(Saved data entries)
═══

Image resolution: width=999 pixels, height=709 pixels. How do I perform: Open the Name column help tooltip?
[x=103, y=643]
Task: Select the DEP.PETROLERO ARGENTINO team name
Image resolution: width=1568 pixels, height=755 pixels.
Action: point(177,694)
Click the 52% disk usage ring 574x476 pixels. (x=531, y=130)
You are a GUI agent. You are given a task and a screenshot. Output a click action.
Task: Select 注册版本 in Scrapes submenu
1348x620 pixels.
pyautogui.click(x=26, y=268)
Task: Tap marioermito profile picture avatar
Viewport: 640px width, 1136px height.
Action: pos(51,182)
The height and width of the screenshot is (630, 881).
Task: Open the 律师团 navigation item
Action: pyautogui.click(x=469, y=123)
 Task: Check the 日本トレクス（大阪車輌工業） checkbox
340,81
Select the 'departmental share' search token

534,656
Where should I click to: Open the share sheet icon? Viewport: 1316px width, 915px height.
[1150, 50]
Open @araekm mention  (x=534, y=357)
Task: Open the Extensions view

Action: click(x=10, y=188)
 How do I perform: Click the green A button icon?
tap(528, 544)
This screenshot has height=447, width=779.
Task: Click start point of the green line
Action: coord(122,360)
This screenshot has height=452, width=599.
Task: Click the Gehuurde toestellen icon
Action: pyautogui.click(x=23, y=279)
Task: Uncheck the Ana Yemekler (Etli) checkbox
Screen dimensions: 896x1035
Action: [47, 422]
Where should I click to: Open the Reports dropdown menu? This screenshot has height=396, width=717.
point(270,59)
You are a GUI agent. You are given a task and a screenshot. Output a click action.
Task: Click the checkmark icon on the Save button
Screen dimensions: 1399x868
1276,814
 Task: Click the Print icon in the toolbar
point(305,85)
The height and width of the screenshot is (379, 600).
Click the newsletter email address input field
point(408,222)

═══

Make an exact copy of every line from the one with "Where should I click to: Open the Reports" to the end of the data, with the first and last of those lines included.

# OUTPUT FOR THIS EXERCISE:
Where should I click to: Open the Reports dropdown menu? This screenshot has height=396, width=717.
point(270,59)
You are a GUI agent. You are given a task and a screenshot. Output a click action.
Task: Click the checkmark icon on the Save button
Screen dimensions: 1399x868
1276,814
 Task: Click the Print icon in the toolbar
point(305,85)
The height and width of the screenshot is (379, 600).
Click the newsletter email address input field
point(408,222)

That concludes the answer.